Robert começou a costurar suas feridas sozinhos. Me senti empalidecer também e fiquei meio tonto, mas mordi os lábios e aguentei firme, em pé ao lado dele.
As mãos dele tremiam e o suor escorria da testa. Vi que ele se atrapalhava cada vez mais.
— Eu faço isso. Já entendi como é... — Agachei-me e estendi a mão para a agulha.
Robert voltou-se para mim, parecendo desconfiado. Mas afinal entregou-me a agulha e a linha, fechou os olhos e apertou os lábios com força.
Fiz a sutura de uma maneira rápida e suave. Confesso que, para me acalmar, eu gostava de bordar diante da lareira, sozinho em meu quarto.
— Aprendi a bordar com minha mãe! É quase igual — expliquei ao ver que Robert me olhava com surpresa e terminei rapidamente, como se nunca tivesse feito outra coisa na vida.
Em seguida, levantei-me, fui até uma das prateleiras e achei alguns panos limpos. Depois, voltei-me para Robert e enfaixei suas feridas em um curativo apertado.
Quando terminei, o ajudei a se erguer. Robert correu até um baú; de dentro dele tirou roupas novas e se vestiu. Eram roupas de caçada, de couro escuro.
A seguir, ele foi até seu arco e a aljava de flechas, e os cruzou sobre os ombros. Pegou também uma velha espada e uma adaga e prendeu-as ao cinto. Depois, escolheu alguns frascos velhos nas prateleiras e guardou-os em uma sacola de viagem, passando a alça pelo ombro e deixando-a sob a capa.
Enquanto isso, eu o observava, meio hipnotizado por ele, fascinado e com o coração batendo forte.

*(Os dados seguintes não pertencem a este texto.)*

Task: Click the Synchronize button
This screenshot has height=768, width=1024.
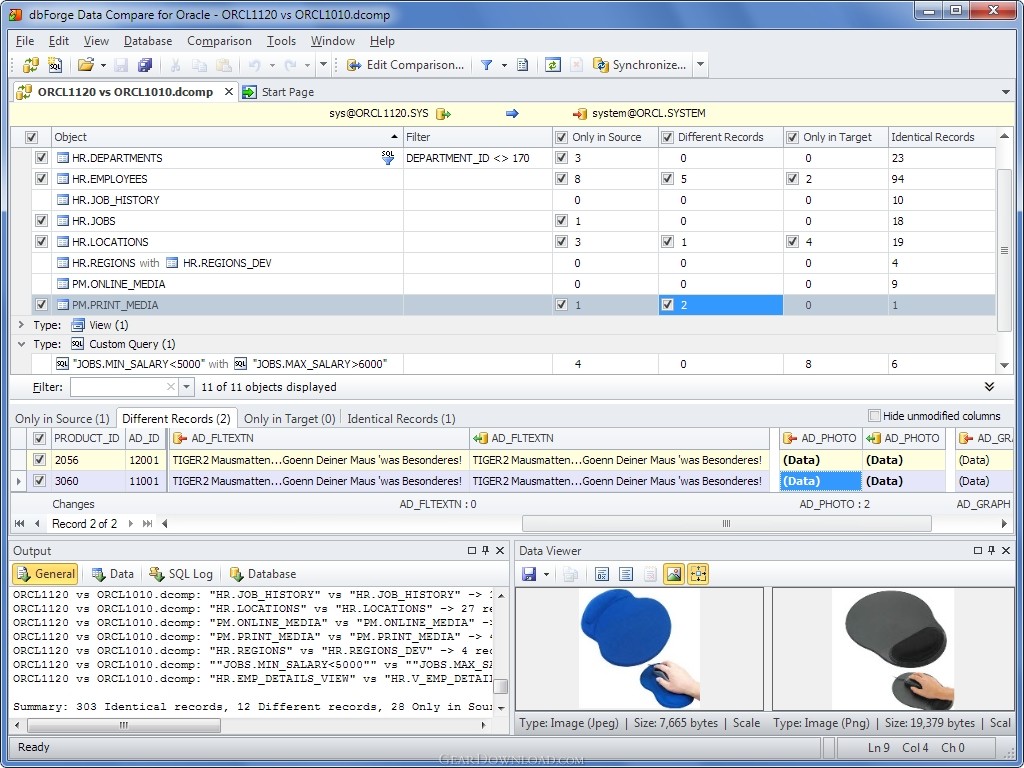Action: coord(639,65)
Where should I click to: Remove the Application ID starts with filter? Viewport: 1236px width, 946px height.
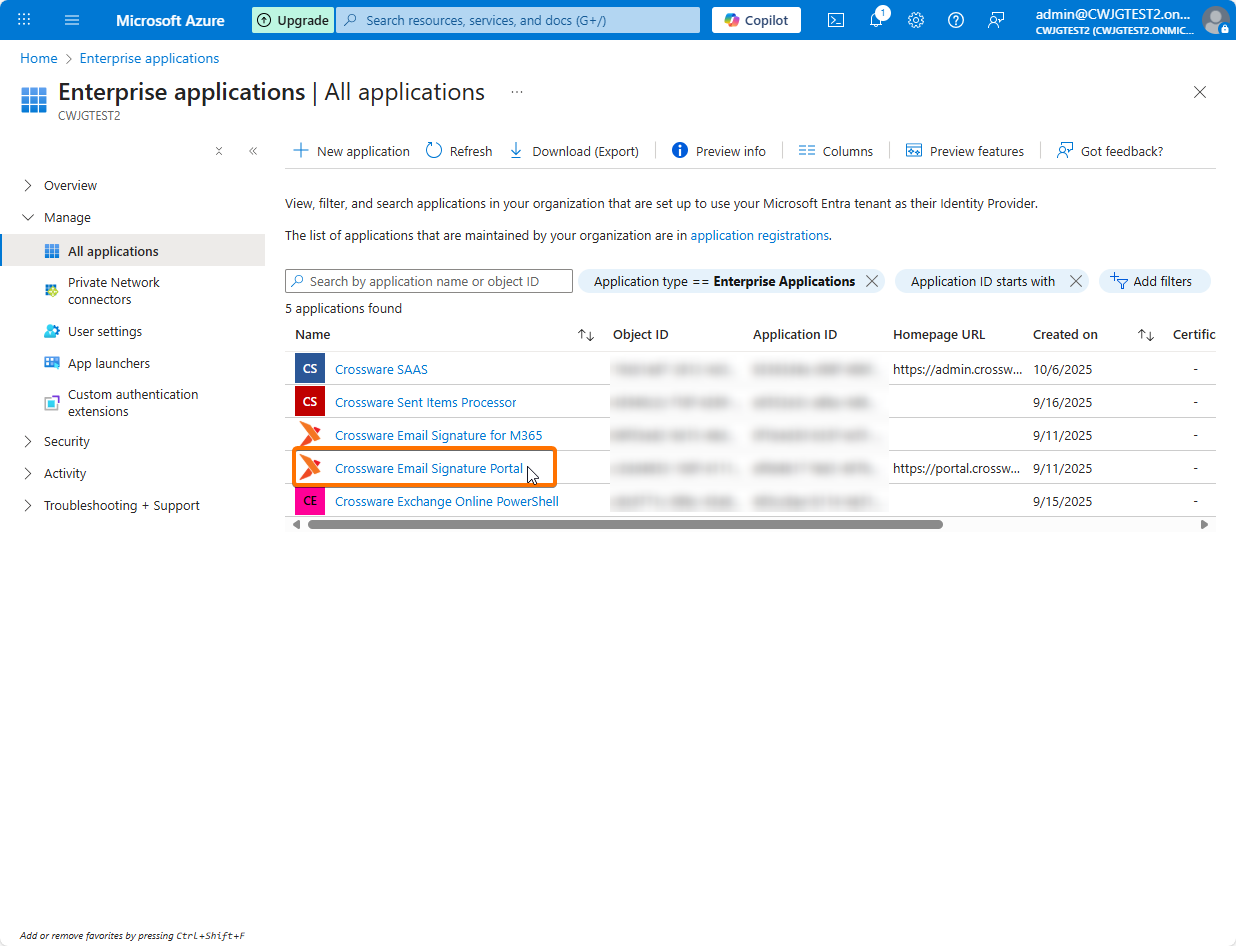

Robert tinha uma expressão determinada e seus olhos ardiam com um brilho feroz. Aqueles meses na floresta o tinham deixado com uma beleza selvagem, com o corpo forte e uma aparência de guerreiro pronto para a luta. Em nada lembrava o garoto mimado e bem vestido que um dia eu havia conhecido.
Ele parecia vibrar com uma fúria gelada, impiedosa e mortal. Os olhos dourados faiscaram como os de um dragão encolerizado.
— Vamos! — afinal ele nos chamou. — Temos que caçar alguns cães selvagens!
É duro admitir isso... Naquele momento, se ele pedisse, eu o teria seguido até o fim do mundo.